### To do
[1] Translate this sentence from the estate tax passage into Spanish: "The estate tax is different from the income tax."
[2] Take the estate tax passage further, picking up after its final sentence.

### Given passage
(begin)
The estate tax is different from the income tax.
The latter is assessed on your income. This puts
stress in defining what is income from what is not, but such is the concept.
The estate tax on assessed on what you own when you
die, which is why it is also referred to as the “death” tax. If you try to give
away your assets to avoid the death tax, the gift tax will step in and probably
put you back in the same spot.
Granted, a tax is a tax, meaning that someone is
taking your money. To a great extent, the estate tax and income tax stay out of
each other’s way.
With some exceptions.
And a recent case reminds us of unexpected outcomes
when these two taxes intersect.
Let’s set it up.
You may recall that – upon death – one’s assets pass
to one’s beneficiaries at fair market value (FMV). This is also called the
“step up,” as the deceased’s cost or basis in the asset goes away and you (as
beneficiary) can use FMV as your new “basis” in the asset. There are reasons for
this:
(1) The
deceased already paid tax on the income used to buy the asset in the first
place.
(2) The
deceased is paying tax again for having died with “too many” assets, with the
government deciding the definition of “too many.” It wasn’t that long ago that
the government thought $600,000 was too much. Think about that for a moment.
(3) To
continue using the decedent’s back-in-time cost as the beneficiary’s basis is
to repetitively tax the same money. To camouflage this by saying that income
tax is different from estate tax is farcical: tax is tax.
(end)
### Source excerpt
(begin)
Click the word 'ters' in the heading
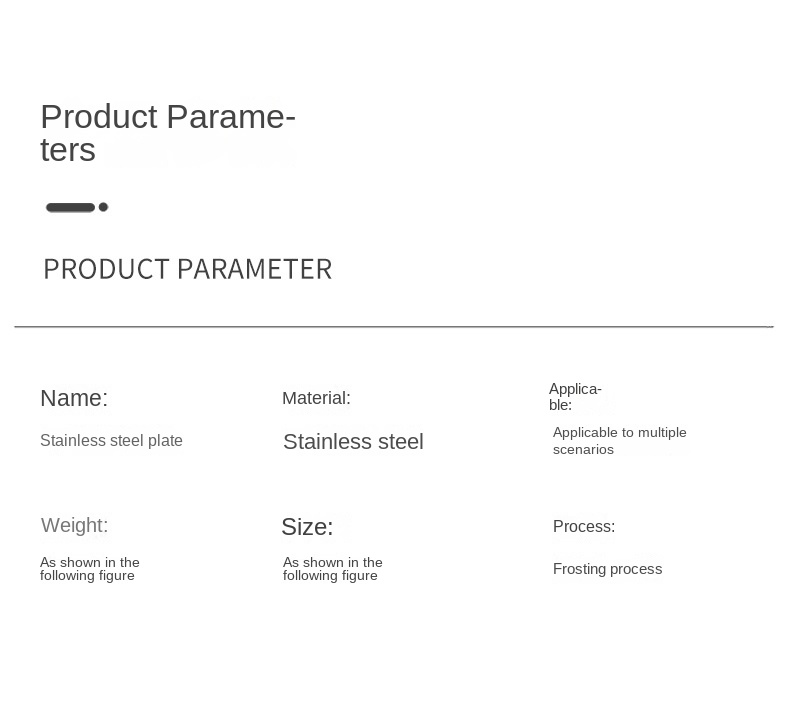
(end)
### Answers to each task
[1] El impuesto sobre sucesiones es diferente del impuesto sobre la renta.

[2]
I personally have one more reason:
(4) Sometimes
cost information does not exist, as that knowledge went to the grave with the
deceased. Decades go by; no one knows when or how the deceased acquired the
asset; government and other records are not updated or transferred to new
archive platforms which allow one to research. The politics of envy does not replace
the fact that sometimes simply one cannot come up with this number.
Mr. Backemeyer was a farmer. In 2010 he purchased
seed, chemicals, fertilizer and fuel and deducted them on his 2010 joint
return.
COMMENT: Farmers have some unique tax goodies in the Code. For example, a farmer is allowed to deduct the above expenses, even if he/she buys them at the end of the year with the intent to use them the following year. This is a loosening of the “nonincidental supplies” rule, which generally holds up the tax deduction until one actually uses the supplies.
So Mr. Backemeyer deducted the above. They totaled approximately
$235,000.
He died in March, 2011.
Let’s go to our estate tax rule:
His beneficiary (his
wife) receives a new basis in the supplies. That basis is fair market value at Mr.
Backemeyer’s date of death ($235,000).
What does that mean?
Mr. Backemeyer deducted
his year-end farming supplies in 2010. In tax-speak,” his basis was zero (-0-),
because he deducted the cost in 2010. Generally speaking, once you deduct
something your basis in said something is zero.
Go on.
His basis in the farming
supplies was zero. Her basis in the farming supplies was $235,000. Now witness
the power of this fully armed and operational step-up.
Is that a Rogue One allusion?
No, it is Return of the Jedi. Shheeessh.
Anyway, with her new basis, Mrs. Backemeyer deducted
the same $235,000 again on her 2011 income tax return.
No way. There has to be a rule.
That is
what the IRS thought.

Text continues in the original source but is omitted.